7. the PPA to immediately adopt such measures to prevent the discharge and dumping of solid and liquid wastes and other ship-generated wastes into the Manila Bay waters from vessels docked at ports and apprehend the violators.

8. the MMDA to dismantle and remove all structures, constructions, and other encroachments established or built in violation of applicable laws along the Pasig-Marikina-San Juan Rivers, the NCR (Parañaque-Zapote, Las Piñas) Rivers, the Navotas-Malabon-Tullahan-Tenejeros Rivers, and connecting waterways and esteros in Metro Manila.

9. the DPWH to remove and demolish all structures, constructions, and other encroachments built in breach of applicable laws along the Meycauayan-Marilao-Obando (Bulacan) Rivers, the Talisay (Bataan) River, the Imus (Cavite) River, the Laguna De Bay, and other rivers, connecting waterways, and esteros that discharge wastewater into the Manila Bay.

10. the MMDA to establish, operate, and maintain a sanitary landfill, as prescribed by RA 9003, within 1 year from finality of this Decision.

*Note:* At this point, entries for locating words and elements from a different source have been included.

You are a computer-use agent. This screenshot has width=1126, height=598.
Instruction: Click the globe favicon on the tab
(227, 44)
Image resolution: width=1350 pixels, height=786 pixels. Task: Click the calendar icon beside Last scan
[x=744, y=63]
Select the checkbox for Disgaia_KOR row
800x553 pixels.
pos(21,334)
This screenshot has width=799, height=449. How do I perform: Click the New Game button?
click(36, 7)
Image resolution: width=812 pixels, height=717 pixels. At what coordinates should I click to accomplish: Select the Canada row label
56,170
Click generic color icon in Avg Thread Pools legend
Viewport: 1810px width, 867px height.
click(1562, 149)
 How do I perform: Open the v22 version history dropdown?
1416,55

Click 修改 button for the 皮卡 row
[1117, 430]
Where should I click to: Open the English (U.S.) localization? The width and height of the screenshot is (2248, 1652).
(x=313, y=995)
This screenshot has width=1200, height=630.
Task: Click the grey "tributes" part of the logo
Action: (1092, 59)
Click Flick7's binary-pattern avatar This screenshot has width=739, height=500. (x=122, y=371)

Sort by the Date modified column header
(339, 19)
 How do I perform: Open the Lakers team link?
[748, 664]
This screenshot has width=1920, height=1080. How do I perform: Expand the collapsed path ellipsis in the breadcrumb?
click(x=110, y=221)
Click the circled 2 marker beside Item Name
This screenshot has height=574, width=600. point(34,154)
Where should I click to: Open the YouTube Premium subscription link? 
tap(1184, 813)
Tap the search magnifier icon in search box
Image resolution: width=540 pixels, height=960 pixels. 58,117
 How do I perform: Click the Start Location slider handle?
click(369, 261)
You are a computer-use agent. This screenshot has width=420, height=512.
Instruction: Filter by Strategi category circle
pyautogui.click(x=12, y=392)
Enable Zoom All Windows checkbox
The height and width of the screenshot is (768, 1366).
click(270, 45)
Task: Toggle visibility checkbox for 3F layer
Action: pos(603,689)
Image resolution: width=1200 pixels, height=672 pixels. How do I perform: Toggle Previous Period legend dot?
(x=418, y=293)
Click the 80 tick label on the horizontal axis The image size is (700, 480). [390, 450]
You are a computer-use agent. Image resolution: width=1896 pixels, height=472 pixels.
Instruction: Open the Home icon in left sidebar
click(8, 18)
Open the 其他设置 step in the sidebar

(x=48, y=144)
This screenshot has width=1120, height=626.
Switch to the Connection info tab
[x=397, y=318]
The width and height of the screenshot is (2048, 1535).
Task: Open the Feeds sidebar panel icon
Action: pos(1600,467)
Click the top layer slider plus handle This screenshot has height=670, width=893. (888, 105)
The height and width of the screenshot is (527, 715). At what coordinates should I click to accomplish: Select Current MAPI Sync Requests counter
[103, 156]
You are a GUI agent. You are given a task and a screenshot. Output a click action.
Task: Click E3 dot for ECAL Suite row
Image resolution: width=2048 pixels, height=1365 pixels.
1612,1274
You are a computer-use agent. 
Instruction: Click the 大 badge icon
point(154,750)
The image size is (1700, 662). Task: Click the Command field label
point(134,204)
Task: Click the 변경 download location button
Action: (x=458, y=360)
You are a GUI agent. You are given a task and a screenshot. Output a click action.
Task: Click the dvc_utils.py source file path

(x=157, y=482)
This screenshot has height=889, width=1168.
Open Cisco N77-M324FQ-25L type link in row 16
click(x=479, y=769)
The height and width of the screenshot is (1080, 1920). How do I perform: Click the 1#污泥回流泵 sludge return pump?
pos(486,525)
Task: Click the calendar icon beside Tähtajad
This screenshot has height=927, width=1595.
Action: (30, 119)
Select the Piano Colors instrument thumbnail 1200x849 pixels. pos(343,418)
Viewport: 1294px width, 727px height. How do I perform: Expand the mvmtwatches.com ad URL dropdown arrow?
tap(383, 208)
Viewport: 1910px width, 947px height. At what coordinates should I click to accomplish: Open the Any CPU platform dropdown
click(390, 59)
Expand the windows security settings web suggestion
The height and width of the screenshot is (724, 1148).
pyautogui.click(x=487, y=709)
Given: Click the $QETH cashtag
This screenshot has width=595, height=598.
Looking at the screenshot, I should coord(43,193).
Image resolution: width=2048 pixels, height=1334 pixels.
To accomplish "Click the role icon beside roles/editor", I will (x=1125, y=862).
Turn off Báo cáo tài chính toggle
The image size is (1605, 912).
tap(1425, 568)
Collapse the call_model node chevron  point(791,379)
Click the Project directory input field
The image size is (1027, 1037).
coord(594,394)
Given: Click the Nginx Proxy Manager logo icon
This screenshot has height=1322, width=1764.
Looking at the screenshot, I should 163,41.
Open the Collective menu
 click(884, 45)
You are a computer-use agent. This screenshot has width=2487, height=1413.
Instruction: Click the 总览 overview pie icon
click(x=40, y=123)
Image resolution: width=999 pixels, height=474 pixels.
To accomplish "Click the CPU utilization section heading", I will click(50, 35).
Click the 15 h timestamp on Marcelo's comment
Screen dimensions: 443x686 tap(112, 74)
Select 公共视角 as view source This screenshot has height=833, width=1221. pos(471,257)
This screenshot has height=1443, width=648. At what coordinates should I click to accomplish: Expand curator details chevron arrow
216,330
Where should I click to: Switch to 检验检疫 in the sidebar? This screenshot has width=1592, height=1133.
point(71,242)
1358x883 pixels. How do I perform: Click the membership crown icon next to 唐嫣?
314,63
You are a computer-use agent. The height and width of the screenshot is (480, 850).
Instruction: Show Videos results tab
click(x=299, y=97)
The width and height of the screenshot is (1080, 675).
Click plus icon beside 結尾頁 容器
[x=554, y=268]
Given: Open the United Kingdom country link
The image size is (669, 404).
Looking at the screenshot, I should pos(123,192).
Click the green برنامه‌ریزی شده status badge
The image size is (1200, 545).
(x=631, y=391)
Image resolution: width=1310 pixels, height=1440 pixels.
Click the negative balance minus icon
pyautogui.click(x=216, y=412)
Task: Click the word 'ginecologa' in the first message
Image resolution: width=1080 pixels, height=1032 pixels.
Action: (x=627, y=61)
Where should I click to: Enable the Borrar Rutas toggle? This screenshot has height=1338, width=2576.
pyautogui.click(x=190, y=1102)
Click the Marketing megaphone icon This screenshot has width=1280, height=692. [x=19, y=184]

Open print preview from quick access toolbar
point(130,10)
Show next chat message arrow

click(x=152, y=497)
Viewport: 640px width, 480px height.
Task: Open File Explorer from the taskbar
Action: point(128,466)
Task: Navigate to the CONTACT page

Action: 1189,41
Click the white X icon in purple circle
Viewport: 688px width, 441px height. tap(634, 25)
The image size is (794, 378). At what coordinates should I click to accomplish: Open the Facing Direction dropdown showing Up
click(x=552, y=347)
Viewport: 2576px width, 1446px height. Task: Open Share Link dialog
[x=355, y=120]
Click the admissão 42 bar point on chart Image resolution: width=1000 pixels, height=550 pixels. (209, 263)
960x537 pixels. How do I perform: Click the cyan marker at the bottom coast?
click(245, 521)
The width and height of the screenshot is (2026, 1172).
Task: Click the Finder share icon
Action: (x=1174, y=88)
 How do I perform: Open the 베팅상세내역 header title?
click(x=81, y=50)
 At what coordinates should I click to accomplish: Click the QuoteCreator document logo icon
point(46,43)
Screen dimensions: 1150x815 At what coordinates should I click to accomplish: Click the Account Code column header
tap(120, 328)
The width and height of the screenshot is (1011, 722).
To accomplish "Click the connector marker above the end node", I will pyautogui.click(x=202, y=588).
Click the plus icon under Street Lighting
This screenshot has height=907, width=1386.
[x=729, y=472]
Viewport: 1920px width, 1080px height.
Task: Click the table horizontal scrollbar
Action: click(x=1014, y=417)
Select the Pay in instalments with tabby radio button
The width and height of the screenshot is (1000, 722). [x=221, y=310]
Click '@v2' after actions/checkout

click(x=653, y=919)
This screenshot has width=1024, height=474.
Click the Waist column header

It is also ordered to cause the apprehension and filing of the appropriate criminal cases against violators of existing laws on pollution.

11. the DOH to, within 1 year from finality of this Decision, determine if all licensed septic and sludge companies have the proper facilities for the treatment and disposal of fecal sludge and sewage coming from septic tanks. The DOH shall give the companies, if found to be non-complying, a reasonable time within which to set up the necessary facilities under pain of cancellation of its environmental sanitation clearance.

12. the DepEd to integrate lessons on pollution prevention, waste management, environmental protection, and like subjects in the school curricula of all levels to inculcate in the minds and hearts of students and, through them, their parents and friends, the importance of their duty toward achieving and maintaining a balanced and healthful ecosystem in the entire Philippine archipelago.

13. the DBM to consider incorporating an adequate budget in the General Appropriations Act of 2010 and succeeding years to cover the expenses relating to the cleanup, restoration, and preservation of the water quality of the Manila Bay, in line with the country’s development objective to attain economic growth in a manner consistent with the protection, preservation, and revival of our marine waters.

14. the heads of petitioners-agencies MMDA, DENR, DepEd, DOH, DA, DPWH, DBM, PCG, PNP Maritime Group, DILG, and also of MWSS, LWUA, and PPA, in line with the principle of “continuing mandamus,” to, from finality of this Decision, each submit to the Court a quarterly progressive report of the activities undertaken in accordance with this Decision.

Gives you mixed feelings doesn’t it? Happy to have a very aggressive Supreme Court (or maybe Chief Justice) yet, sad and angry that government needs to be told their duties under the law.

Oh well, let’s just be grateful for the decision, and the vigilance of the Concerned Residents of Manila Bay.